Tumeliso Makhurane
If you have been invited to a workshop before, you must have a picture of a certain setting, white table cloths, nicely arranged chairs, some water and drinks on the tables and some well known speakers or facilitators.
However, a group of girls has proven that you can share information across ages and across perceived knowledge boundaries, using the barest minimum of resources and still achieve maximum impact.
Picture this. A five-litre cooking oil plastic container cut in half, an empty small canned fish tin, a couple of small stones, a dusty patch under some old sturdy tree to provide some shade and a cheerful housewife, some adolescents and a couple of teenagers and young mothers complete the cast of what is about to unfold.
The audience is called to order after a song to welcome visitors, of which I am part. Then a very young primary school girl calls for divine direction to the proceedings of the day after which the sister of the crowd steps forward to take us through the programme of the day.
With the participants’ ages ranging from 10 to 24, communication infused with entertainment seems to work very well.
Four volunteers are picked from the group and two stand on either side of the large container and small tin, armed with a heap of stones. The duo on one side attempt to score in the small tin, while the other pair propels its stones into the bigger container.
At the end of the round, after much giggling and misses, the girls attacking the bigger container score five against nothing for those attacking the smaller tin.
Sibongile Chikwee, a local housewife and the mentor of the Sista 2 Sista Club at Jenya Primary School, sums up the exercise after applauding the winners. The wider container, she says, represents the female sexual organ while the tiny tin represents the male sexual organ.
Due to their physical structure, women are more susceptible to HIV infection than males hence the need for girls to take care of themselves and avoid sex before marriage. A song follows to drive the point home. The children dance to the song whose lyrics designate particular body parts as sacred and out of bounds. Breasts, sexual organs and buttocks, are tapped by the children as they sing their song referring to the untouchables as seed kept for future use!
They hold these sessions once a week and in the three years of the programme, they have never had a school going member of the club falling pregnant, a common occurrence in the area, where herdboys prowl menacingly. To reach out to non-members, school assembly demonstrations and dramas are held to raise awareness on dangers of early sex and HIV and AIDS.
Chikwee says she attended trainings to sharpen her social awareness to prepare her to work with the children.
“You need to be a good listener and be able to reduce yourself to their level so that they can trust you and feel you are their friend and they can confide in you,” said Chikwee, who is so proud of her girls and wishes more could be done to assist the unemployed school leavers who still come for sessions. Some members are now married while some introduce her to their boyfriends and she counsels them to test for HIV before marriage.
The Sista 2 Sista Club initiative was introduced at Jenya Primary School in 2016 and three groups of 25 girls each were trained each year. The girls are taught on life skills, reproductive health and HIV and AIDS. The school lies in an area in Chivi District that is an HIV and AIDS hotspot, hence these interventions to catch them young.

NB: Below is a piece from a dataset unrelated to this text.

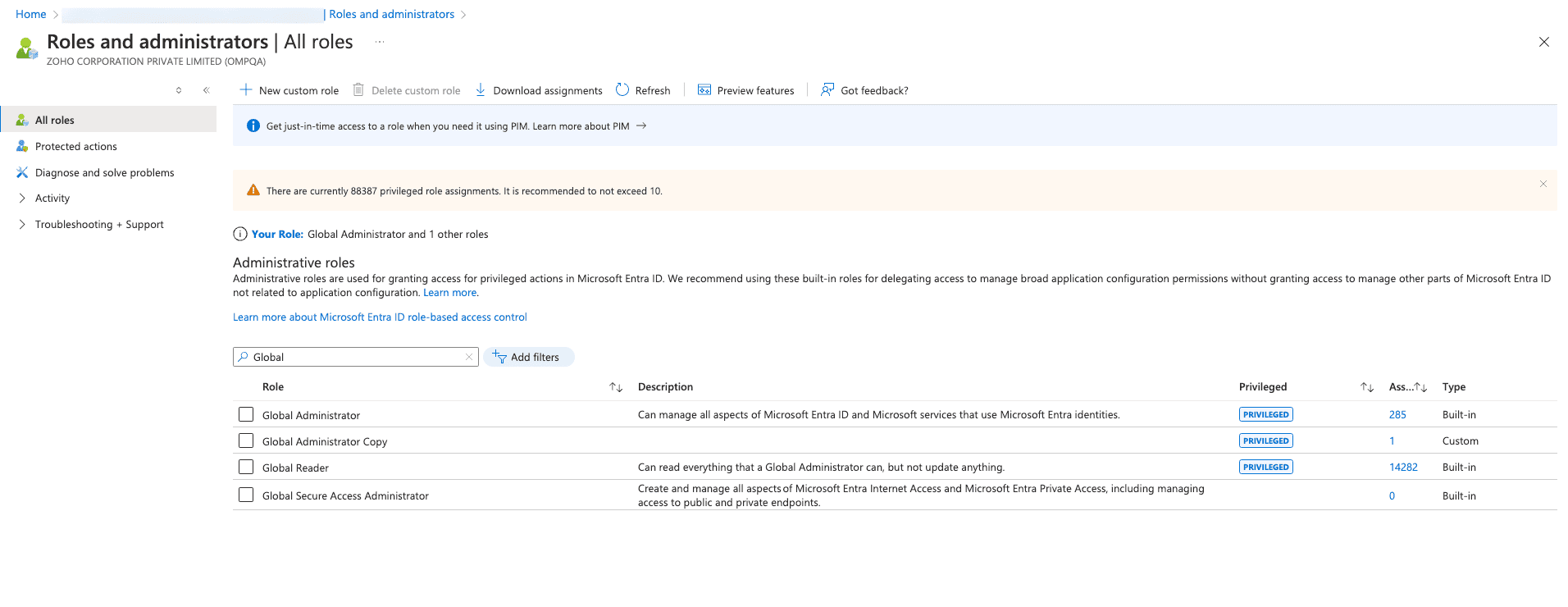Screen dimensions: 1568x607
Task: Open Preview features from toolbar
Action: [x=745, y=90]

One of the singers at the Jenya Primary School event believes she is well equipped to deal with life’s challenges courtesy of the Sista 2 Sista club sessions.
Internet Msingarabwi, a Form Three pupil at Jenya High School, and a Sista 2 Sista club member since Grade Five, is such a repository of wisdom, just like the worldwide web; and imparts such knowledge especially on life skills and HIV and AIDS to her peers.
There are 10 such Sista 2 Sista clubs in the district. Mostly girls from underprivileged backgrounds are selected to join the clubs since these are usually sexually exploited and end up falling pregnant early due to their desperate circumstances.
Chivi district’s HIV prevalence rate stands at 14 percent, the highest in the province whose prevalence rate is 12.8 percent.
The National Aids Council helps club members with sanitary pads and school provisions and plans are afoot to roll out Brother 2 Brother clubs in the district next year to ensure the boys are not left out in the fight against HIV.
“We have a target that 56 percent of the girls that we are working with should access HIV testing services. Since we give them lessons on basic sexual awareness, we expect them to go for cancer screening also.
“The mentor has one primary school age group and another for secondary school that also has young mothers,” said Youth Officer on the Sista 2 Sista programme, Efildah Tarakinu, who monitors the district activities and the sessions such as the one that we sat through.